La vicepresidenta de la Nación, Victoria Villarruel, volvió a cruzarse públicamente con el diputado nacional de La Libertad Avanza, Alberto «Bertie» Benegas Lynch, luego de que el legislador la calificara como un «desperdicio fenomenal autoinfligido» y la acusara de tener «voracidad por el poder» y de abandonar las causas que históricamente defendía.
Desde su cuenta oficial en la red social X, la presidenta del Senado respondió con fuertes críticas: «Me divierte el diputado que pretendía trabajar para McDonald’s y que ellos le pagaran el sueldo por hacerles de mandadero y sirviente. Los intereses de la Argentina totalmente desconocidos para el Sr. de la batería», escribió, en alusión a una discusión previa entre ambos por las dietas de los legisladores nacionales.
La vicepresidenta profundizó su cuestionamiento con otra publicación: «Ni comprensión de lo que la labor legislativa implica. Cada comentario es una muestra del maní que rebota en su cerebro», sostuvo.
Las críticas de Benegas Lynch
El nuevo enfrentamiento comenzó durante una entrevista en un programa de streaming, donde Benegas Lynch evaluó con dureza el desempeño institucional de la titular del Senado.
«Villarruel ha sido un desperdicio fenomenal autoinfligido», afirmó el diputado, quien además sostuvo que la vicepresidenta modificó la actitud que había mostrado durante la campaña electoral y cuestionó su alejamiento «voluntario» de las reuniones de ministros en la Casa Rosada.
En ese mismo espacio, el legislador agregó: «Empezó con una voracidad por el poder y para instalar agenda», al tiempo que consideró que las decisiones adoptadas por la funcionaria contradicen sus posturas históricas.
También señaló: «Empezó a hacer estupideces y hasta rompió su propia causa, de las víctimas del terrorismo, que la apoyábamos muchísimo». En ese sentido, cuestionó el reconocimiento que Villarruel realizó a Isabel Perón al afirmar: «Fue a darle un reconocimiento a Isabel Perón que es básicamente la jefa de la Triple A».
Una relación cada vez más distante con la Casa Rosada
El intercambio se produce en un contexto de creciente distancia política e institucional entre la vicepresidenta y el Gobierno nacional. En los últimos días, la madre de Villarruel, Diana de Stefani, atribuyó públicamente ese alejamiento a diferencias ideológicas.

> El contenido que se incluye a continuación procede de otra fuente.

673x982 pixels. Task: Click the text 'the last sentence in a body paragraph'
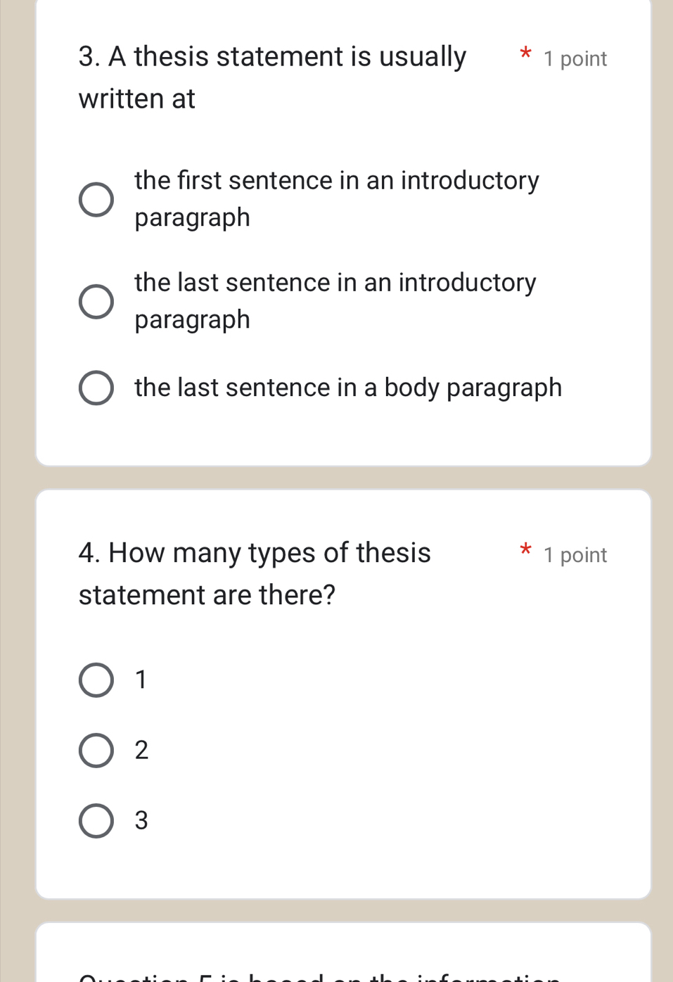pos(348,388)
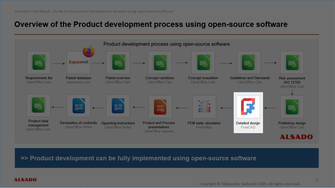Click the slide title heading

pos(151,24)
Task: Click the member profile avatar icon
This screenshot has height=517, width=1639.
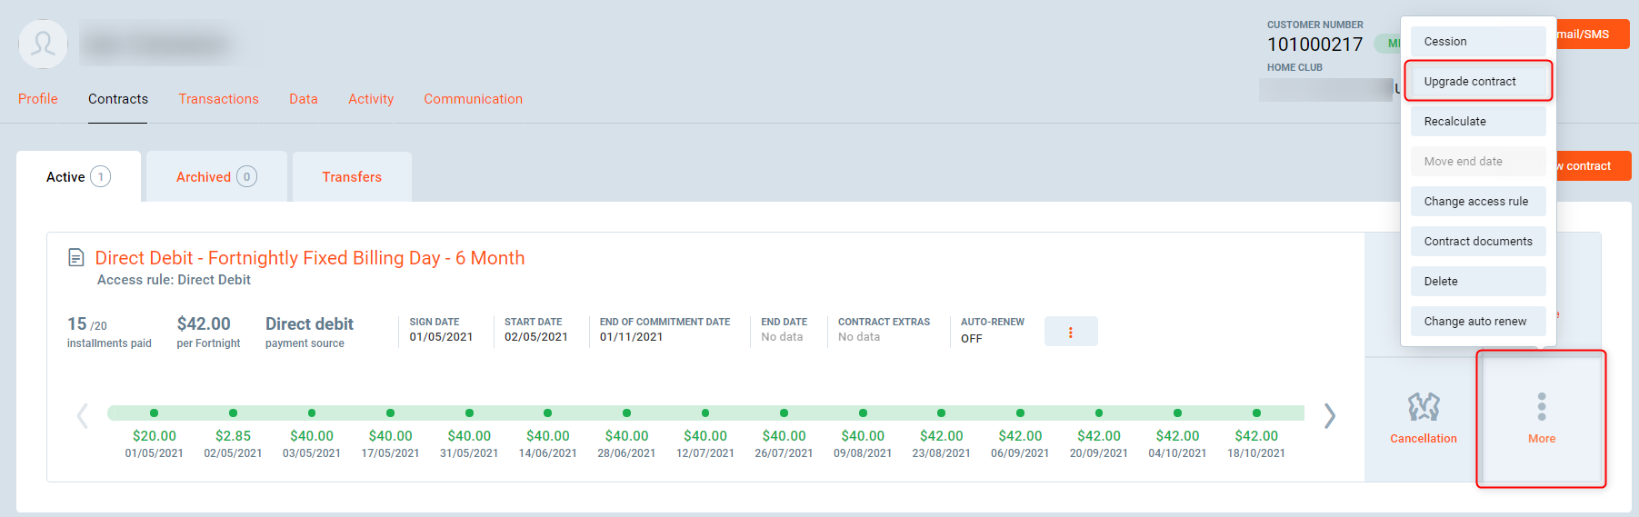Action: [43, 44]
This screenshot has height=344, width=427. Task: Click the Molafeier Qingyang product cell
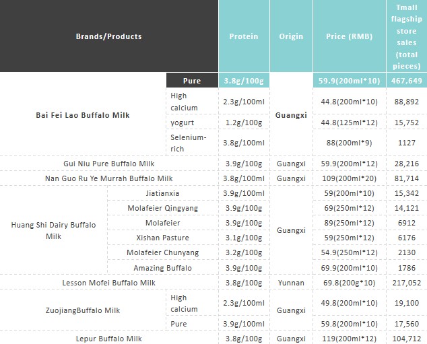163,208
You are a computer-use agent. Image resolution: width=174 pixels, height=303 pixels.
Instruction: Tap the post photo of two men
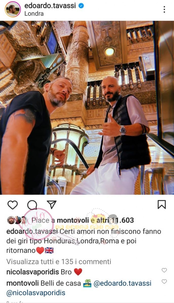(87, 108)
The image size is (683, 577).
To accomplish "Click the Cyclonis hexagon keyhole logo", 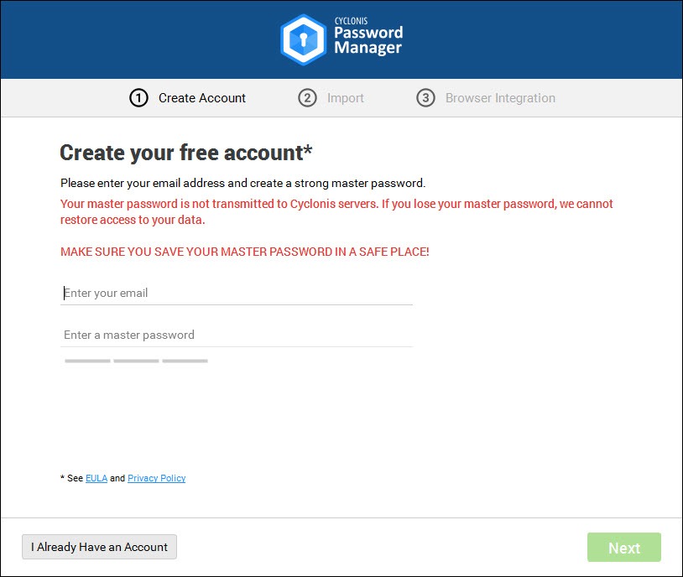I will coord(303,39).
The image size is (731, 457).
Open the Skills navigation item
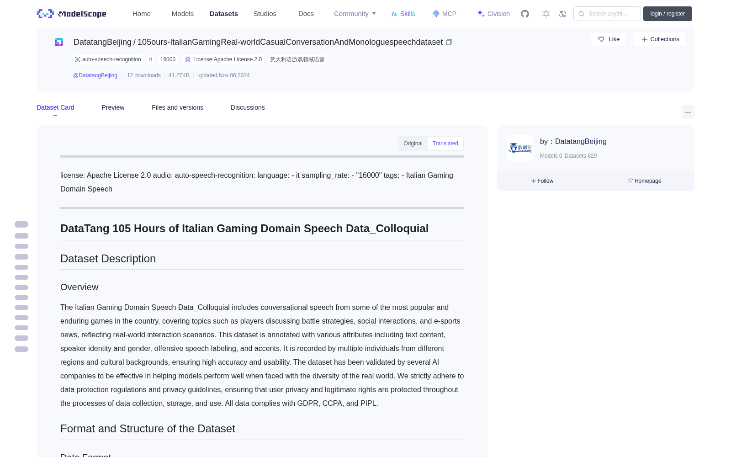(403, 14)
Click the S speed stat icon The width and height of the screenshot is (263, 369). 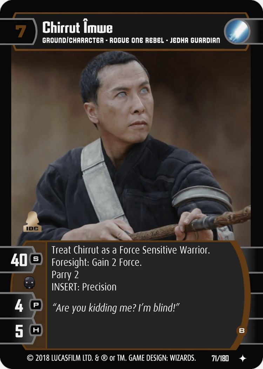tap(36, 259)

La tensión volvió a quedar expuesta durante el acto por el Día de la Bandera, cuando la vicepresidenta viajó sola a Santa Fe tras no integrar la comitiva presidencial.
Luego de esa actividad, Villarruel cuestionó al vocero presidencial, Manuel Adorni, al sostener que «no hay nadie más peleado con los valores de Belgrano que Adorni», en referencia a la polémica por el incremento patrimonial del funcionario, quien acompañó al presidente Javier Milei durante la ceremonia oficial.
La vicepresidenta Victoria Villarruel respondió con dureza al diputado libertario Alberto Benegas Lynch tras las críticas que recibió por su desempeño institucional. El nuevo cruce profundiza la distancia entre ambos dirigentes y se produce en medio del creciente alejamiento político entre la titular del Senado y el Gobierno nacional.
«Desperdicio fenomenal», «maní que rebota en su cerebro» y un McDonald’s en el medio. La interna libertaria ya no necesita oposición: alcanza con prender un micrófono o abrir X para que empiece otra temporada.
La discusión arrancó por la vicepresidencia, pasó por las dietas legislativas, hizo escala en Isabel Perón y terminó con referencias a hamburgueserías. Como esas reuniones de consorcio donde el punto era arreglar el ascensor y dos horas después están discutiendo quién estacionó cruzado en 1998.
Villarruel eligió responder sin demasiados rodeos y con el mismo tono filoso que había recibido. Benegas Lynch había cuestionado su desempeño, su relación con el Gobierno y hasta sus banderas históricas. La vicepresidenta devolvió el golpe recordando una vieja polémica sobre las dietas legislativas y remató con una frase que difícilmente encuentre lugar en un manual de convivencia parlamentaria.
Mientras tanto, la distancia con la Casa Rosada sigue acumulando capítulos. Viajes por separado, actos institucionales sin foto compartida y declaraciones cruzadas conforman un escenario donde cada gesto parece tener más peso que una conferencia de prensa. La política argentina tiene esa capacidad extraordinaria de convertir una agenda institucional en una competencia para ver quién logra la frase más viral antes del mediodía.
Lo curioso es que todo ocurre dentro del mismo espacio político, que llegó prometiendo terminar con las viejas internas. Al final, cambiaron los protagonistas, pero el libreto sigue encontrando tiempo para una pelea diaria. La grieta, a veces, también tiene puerta interna.